The ULPMark benchmark line is now adding Machine Learning inference. The effort to standardize what is known as "tinyML" energy is underway, with a dozen companies participating in EEMBC's effort. The goal of this benchmark is to create a standardized suite of tasks that will measure a device's inference energy-efficiency as a single figure of merit. More details will follow as the benchmark develops, see the "Workgroup Status" below for updates and how to join the group.Ultra-low power optimization is critical in devices that require a decade of battery life, or rely on energy harvesting solutions from the environment.
Ultra-Low Power (ULP) describes a major design challenge MCUs face today, where product expectations range from running 10 years on a single battery, to harvesting pico-Joules of energy from the environment, to reducing overall global energy demand.
MCU vendors deploy creative design techniques to reduce the energy demands of a device in its different operating modes, such as deep sleep, peripheral data transfer, and active computation. Developers cannot rely on a single datasheet number to explain the benefits of these techniques because applications require optimization tradeoffs between all three energy demands, and performance.
The EEMBC ULPMark benchmark quantifies these tradeoffs by constructing behavioral profiles that capture device operation better than a single synthetic number. And by providing a concise methodology, ULPMark reliably and equitably measures the multiple aspects of MCU energy efficiency.
Since its inception in 2012, EEMBC's ULPMark Working Group continues to develop new profiles for MCU power and energy analysis. There are currently three profiles: ULPMark-CoreMark which focuses on performance and energy efficiency of an active-mode benchmark, ULPMark-PeripheralProfile which analyzes the energy cost of MCU peripherals, and the original ULPMark-CoreProfile which characterizes the sleep and wakeup energy of an MCU.
ULPMark-CP and ULPMark-PP both focus on sleepy-node energy efficiency which often illustrates the true cost of low power not captured by a datasheet. On the flip side of sleep power is active power: how much power does a low-power device use while doing useful work? Often designers must choose between energy efficiency and performance. This tradeoff isn't always clear, so ULPMark-CM enables this analysis by providing both measurements simultaneously. The ULPMark-CM score is the number of CoreMark iterations a device can execute per milli-Joule. This number, when presented with the CoreMark iterations-per-second score, illustrates how the two opposing metrics are related.

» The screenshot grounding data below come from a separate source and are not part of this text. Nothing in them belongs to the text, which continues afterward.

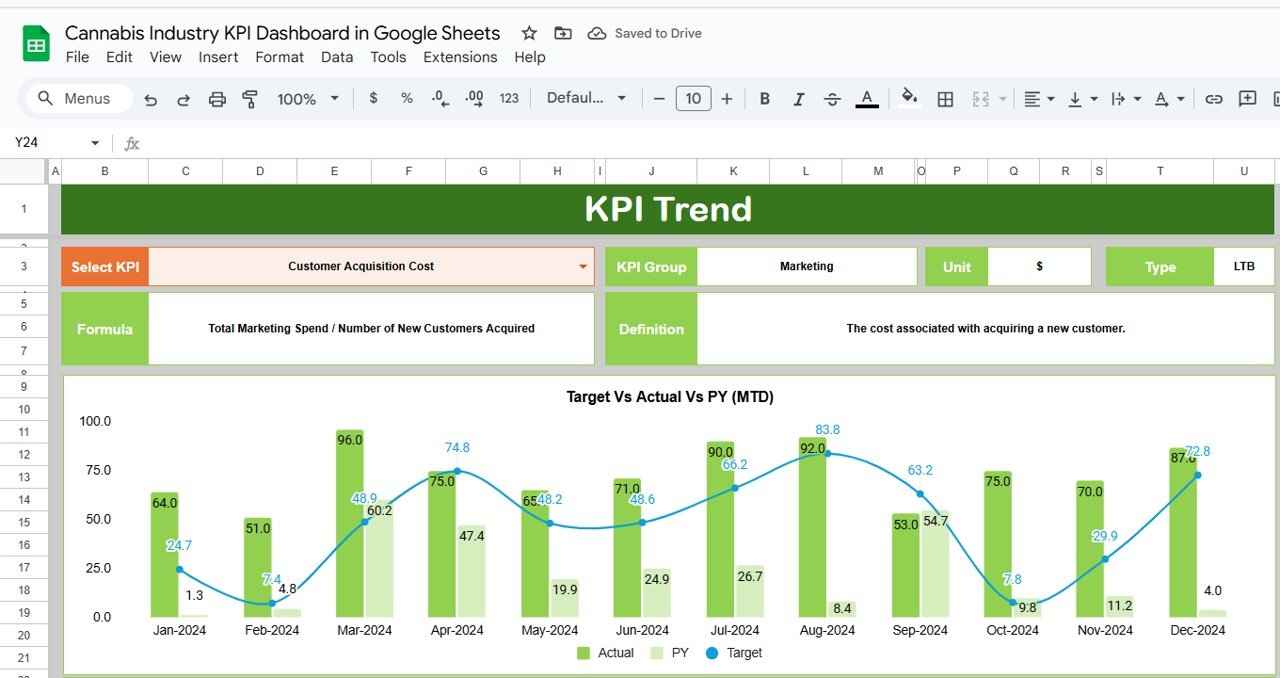Star this document with the star icon
This screenshot has height=678, width=1280.
pyautogui.click(x=529, y=33)
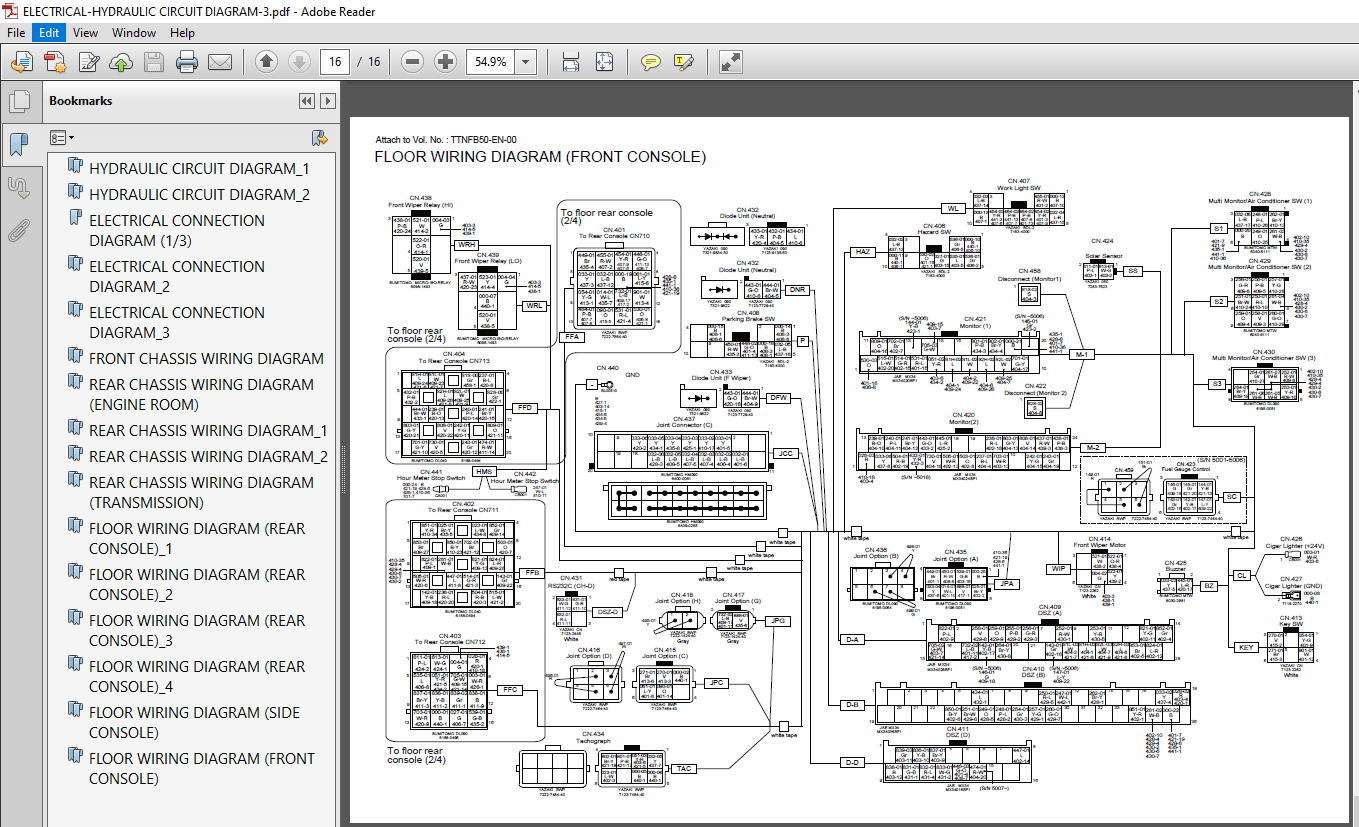The width and height of the screenshot is (1359, 827).
Task: Select FLOOR WIRING DIAGRAM (SIDE CONSOLE) bookmark
Action: point(194,722)
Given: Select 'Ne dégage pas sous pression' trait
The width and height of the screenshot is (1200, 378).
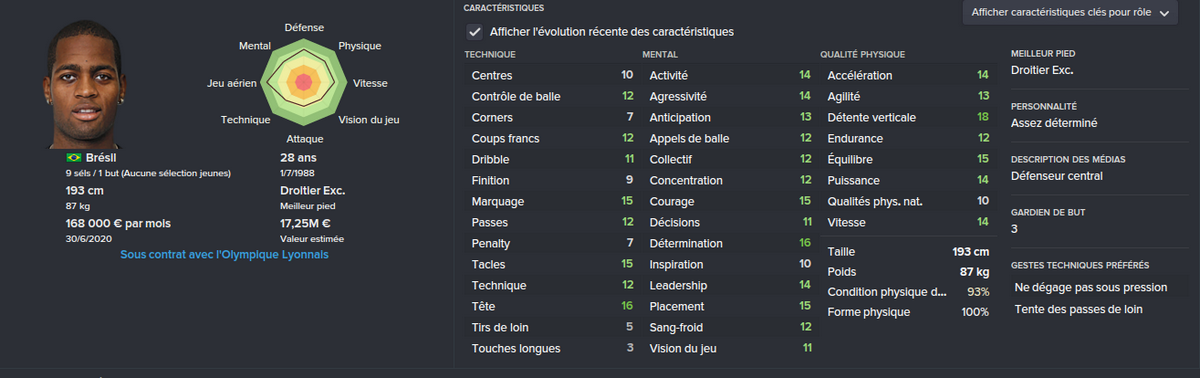Looking at the screenshot, I should pos(1090,287).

There are three components to every ULPMark-CM configuration: The ULPMark-CM energy-efficiency score, the voltage the score was collected at, and its CoreMark performance score. This triad of numbers succinctly defines an operating point on a performance-versus-energy curve. The benchmark defines three operating-point configurations that the developer must accommodate:
Unlike the original CoreMark performance benchmark that had a single instance of the functions, inside ULPMark-CM the developer provides multiple versions of the CoreMark library, each one optimized for different hardware conditions. This is very different from CoreMark, where the firmware operated at one voltage and frequency. The new ULPMark-CM firmware also allows the developer to provide extensive hardware reconfiguration during the benchmark, without having to disconnect the device or flash new firmware between measurements.
The host GUI supports a "Benchmark Mode", where the user measures the three operating points mentioned above and submit those scores to the EEMBC website, or in "Experiment Mode", where the user may explore any additional configurations supplied by the developer.
ULPMark-PP focuses on the MCU's commonly used peripherals like pulse-width modulation (PWM), analog-to-digital conversion (ADC), the serial peripheral interface (SPI), and a real-time clock (RTC). This benchmark defines ten one-second activity slots each with variable usage of ADC, SPI, PWM, RTC, allowing the MCU and peripherals to sleep after their activities have completed. The following table gives an overview of the activity in each slot. As soon as the device finishes the peripheral operation for that slot it can enter sleep. This means faster peripherals will most likely score higher since they can remain off longer.
Peripheral Profile Slot Descriptions
The Core Profile focuses on the MCU’s core, specifically the energy cost in sleep, and the transition to and from active mode. This benchmark utilizes a common set of workloads that are portable across 8-, 16-, and 32-bit microcontrollers. The Core Profile runs on a one-second duty cycle combining these workloads with an extended period of inactivity to enable the use of microcontroller low-power modes. Please refer to the FAQ for more information on the active workload.
ULPMark has been redesigned since it's first release in 2014. It now works with the EEMBC IoTConnect™ benchmark framework, the same one used by IoTMark and SecureMark, with a super-thin API that enables any MCU to execute next generation EEMBC benchmarks. The STMicroelectronics PowerShield provides the backbone of the framework's energy measurement, with sub-100nJ accuracy on your desktop for around US$100.
The IoTConnect framework used for ULPMark creates an extensible framework for probing an embedded system. Block diagram (left), actual implementation (right). Click to enlarge. Note that for ULPMark-CP and ULPMark-PP, the Radio Manager and IO Manager are not required.
We are currently developing ULPMark-ML and are in the workload-definition phase.